In case you have NA character values, first run

如果您有NA字符值,请首先运行

Df[Df=='NA'] <- NA

to replace them with missing values.

用丢失的值替换它们。

#2


36  

NA is a special value in R, do not mix up the NA value with the "NA" string. Depending on the way the data was imported, your "NA" and "NULL" cells may be of various type (the default behavior is to convert "NA" strings to NA values, and let "NULL" strings as is).

NA是R中的一个特殊值,不要将NA值与“NA”字符串混淆。根据导入数据的方式,您的“NA”和“NULL”单元格可能具有不同的类型(默认行为是将“NA”字符串转换为NA值,让“NULL”字符串保持原样)。

If using read.table() or read.csv(), you should consider the "na.strings" argument to do clean data import, and always work with real R NA values.

如果使用read.table()或read.csv(),应该考虑“na”。字符串”参数,用于执行干净的数据导入,并始终使用真实的R NA值。

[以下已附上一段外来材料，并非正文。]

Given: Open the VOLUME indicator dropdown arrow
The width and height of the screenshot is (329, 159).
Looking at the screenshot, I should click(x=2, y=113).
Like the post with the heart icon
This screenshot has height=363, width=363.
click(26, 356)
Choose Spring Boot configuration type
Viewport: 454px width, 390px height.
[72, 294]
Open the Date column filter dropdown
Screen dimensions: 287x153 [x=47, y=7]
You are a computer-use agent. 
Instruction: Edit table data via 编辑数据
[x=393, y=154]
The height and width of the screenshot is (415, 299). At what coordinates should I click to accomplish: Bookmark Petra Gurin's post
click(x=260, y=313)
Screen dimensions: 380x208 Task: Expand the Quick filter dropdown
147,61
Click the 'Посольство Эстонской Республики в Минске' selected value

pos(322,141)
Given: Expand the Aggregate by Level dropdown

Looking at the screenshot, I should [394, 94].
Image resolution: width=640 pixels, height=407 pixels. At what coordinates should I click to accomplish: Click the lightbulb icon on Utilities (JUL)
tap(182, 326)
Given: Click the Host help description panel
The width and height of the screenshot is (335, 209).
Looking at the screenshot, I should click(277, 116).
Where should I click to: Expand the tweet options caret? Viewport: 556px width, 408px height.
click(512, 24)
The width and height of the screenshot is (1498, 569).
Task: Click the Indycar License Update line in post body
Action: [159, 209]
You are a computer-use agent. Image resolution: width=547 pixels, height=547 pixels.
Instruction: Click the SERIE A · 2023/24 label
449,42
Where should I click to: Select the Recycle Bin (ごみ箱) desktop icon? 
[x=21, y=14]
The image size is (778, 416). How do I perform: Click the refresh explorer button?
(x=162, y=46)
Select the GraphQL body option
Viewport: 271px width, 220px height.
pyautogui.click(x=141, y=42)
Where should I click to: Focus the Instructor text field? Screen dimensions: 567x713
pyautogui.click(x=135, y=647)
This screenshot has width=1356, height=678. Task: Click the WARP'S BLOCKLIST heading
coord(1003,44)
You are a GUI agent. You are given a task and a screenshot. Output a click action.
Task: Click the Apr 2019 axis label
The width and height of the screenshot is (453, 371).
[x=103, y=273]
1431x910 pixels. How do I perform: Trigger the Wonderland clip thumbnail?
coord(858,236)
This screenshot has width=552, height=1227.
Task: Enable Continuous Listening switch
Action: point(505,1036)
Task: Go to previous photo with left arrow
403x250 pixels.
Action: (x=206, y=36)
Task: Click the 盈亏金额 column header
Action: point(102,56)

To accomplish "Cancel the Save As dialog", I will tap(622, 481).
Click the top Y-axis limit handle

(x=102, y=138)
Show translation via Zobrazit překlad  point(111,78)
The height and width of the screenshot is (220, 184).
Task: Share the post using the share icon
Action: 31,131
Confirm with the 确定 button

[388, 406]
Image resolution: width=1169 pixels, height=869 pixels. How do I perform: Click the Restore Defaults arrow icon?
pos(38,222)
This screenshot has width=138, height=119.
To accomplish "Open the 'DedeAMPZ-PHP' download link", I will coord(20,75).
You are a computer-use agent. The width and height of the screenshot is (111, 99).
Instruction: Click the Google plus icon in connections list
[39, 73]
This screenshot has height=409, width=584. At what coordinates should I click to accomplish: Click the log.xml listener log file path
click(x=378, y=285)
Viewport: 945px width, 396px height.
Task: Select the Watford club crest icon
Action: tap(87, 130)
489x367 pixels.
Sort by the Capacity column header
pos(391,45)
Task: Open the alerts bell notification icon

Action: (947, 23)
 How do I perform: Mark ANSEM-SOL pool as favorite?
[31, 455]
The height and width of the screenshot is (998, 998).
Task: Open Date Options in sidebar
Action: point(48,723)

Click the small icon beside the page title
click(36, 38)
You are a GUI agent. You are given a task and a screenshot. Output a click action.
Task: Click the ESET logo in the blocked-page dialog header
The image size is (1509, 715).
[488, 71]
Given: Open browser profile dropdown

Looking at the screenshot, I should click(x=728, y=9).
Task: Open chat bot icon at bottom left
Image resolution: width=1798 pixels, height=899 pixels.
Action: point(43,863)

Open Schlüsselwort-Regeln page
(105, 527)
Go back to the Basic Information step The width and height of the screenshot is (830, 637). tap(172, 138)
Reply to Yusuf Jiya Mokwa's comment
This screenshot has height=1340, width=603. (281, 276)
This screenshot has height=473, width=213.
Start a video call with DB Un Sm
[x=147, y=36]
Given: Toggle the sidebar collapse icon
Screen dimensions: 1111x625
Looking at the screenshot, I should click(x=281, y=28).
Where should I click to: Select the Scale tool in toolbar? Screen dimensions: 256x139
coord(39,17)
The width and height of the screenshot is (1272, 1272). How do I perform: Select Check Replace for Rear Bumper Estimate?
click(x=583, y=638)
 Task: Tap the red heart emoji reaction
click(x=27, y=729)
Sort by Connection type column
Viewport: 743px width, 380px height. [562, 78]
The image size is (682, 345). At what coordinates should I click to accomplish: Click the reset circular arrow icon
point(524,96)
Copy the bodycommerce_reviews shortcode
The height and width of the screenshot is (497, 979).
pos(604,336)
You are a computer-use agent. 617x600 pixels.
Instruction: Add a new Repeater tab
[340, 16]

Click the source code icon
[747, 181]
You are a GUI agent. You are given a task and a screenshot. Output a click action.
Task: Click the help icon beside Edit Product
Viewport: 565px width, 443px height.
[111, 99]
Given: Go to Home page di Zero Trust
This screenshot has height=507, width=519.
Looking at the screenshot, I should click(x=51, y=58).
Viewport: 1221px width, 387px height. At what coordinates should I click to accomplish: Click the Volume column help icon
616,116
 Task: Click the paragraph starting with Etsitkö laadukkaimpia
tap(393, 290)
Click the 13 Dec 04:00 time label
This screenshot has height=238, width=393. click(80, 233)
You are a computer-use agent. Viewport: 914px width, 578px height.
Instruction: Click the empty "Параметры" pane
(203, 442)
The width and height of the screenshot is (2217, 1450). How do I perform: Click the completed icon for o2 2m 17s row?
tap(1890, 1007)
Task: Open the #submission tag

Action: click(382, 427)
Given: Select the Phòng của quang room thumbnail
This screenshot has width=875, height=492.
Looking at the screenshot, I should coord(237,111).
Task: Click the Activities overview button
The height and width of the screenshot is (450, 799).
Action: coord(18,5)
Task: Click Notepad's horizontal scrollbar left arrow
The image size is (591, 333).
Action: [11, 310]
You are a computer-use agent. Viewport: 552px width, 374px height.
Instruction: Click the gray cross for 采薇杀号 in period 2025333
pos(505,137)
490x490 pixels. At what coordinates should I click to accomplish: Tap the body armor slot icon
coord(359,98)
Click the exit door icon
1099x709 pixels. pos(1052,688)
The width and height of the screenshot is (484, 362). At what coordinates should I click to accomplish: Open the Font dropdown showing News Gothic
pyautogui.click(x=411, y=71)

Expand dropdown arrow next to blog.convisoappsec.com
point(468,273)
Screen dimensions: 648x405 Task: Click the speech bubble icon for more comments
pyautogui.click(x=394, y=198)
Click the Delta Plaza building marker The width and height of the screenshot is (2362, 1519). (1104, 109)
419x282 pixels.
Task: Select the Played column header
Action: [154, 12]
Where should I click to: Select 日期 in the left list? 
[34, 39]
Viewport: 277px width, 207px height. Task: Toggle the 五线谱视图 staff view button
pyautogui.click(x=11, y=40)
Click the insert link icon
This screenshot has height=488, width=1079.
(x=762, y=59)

An example, working in both cases "NULL" and "NA" cells :

例如,在“NULL”和“NA”两种情况下工作:

DF <- read.csv("file.csv", na.strings=c("NA", "NULL"))
new_DF <- subset(DF, is.na(DF$Var2))

#3


14  

complete.cases gives TRUE when all values in a row are not NA

完成了。当一行中的所有值都不是NA时,情况就为真。

DF[!complete.cases(DF), ]

#4


2  

Try changing this:

试着改变:

new_DF<-dplyr::filter(DF,is.na(Var2)) 

#5


-1  

Prints all the rows with NA data:

用NA数据打印所有行:

tmp <- data.frame(c(1,2,3),c(4,NA,5));
tmp[round(which(is.na(tmp))/ncol(tmp)),]

#1


105  

Never use =='NA' to test for missing values. Use is.na() instead. This should do it:

不要使用='NA'来测试缺少的值。使用is.na()。这应该这样做:

new_DF <- DF[rowSums(is.na(DF)) > 0,]

or in case you want to check a particular column, you can also use

或者,如果您想检查特定的列,也可以使用

new_DF <- DF[is.na(DF$Var),]

In case you have NA character values, first run

如果您有NA字符值,请首先运行

Df[Df=='NA'] <- NA

to replace them with missing values.

用丢失的值替换它们。

#2


36  

NA is a special value in R, do not mix up the NA value with the "NA" string. Depending on the way the data was imported, your "NA" and "NULL" cells may be of various type (the default behavior is to convert "NA" strings to NA values, and let "NULL" strings as is).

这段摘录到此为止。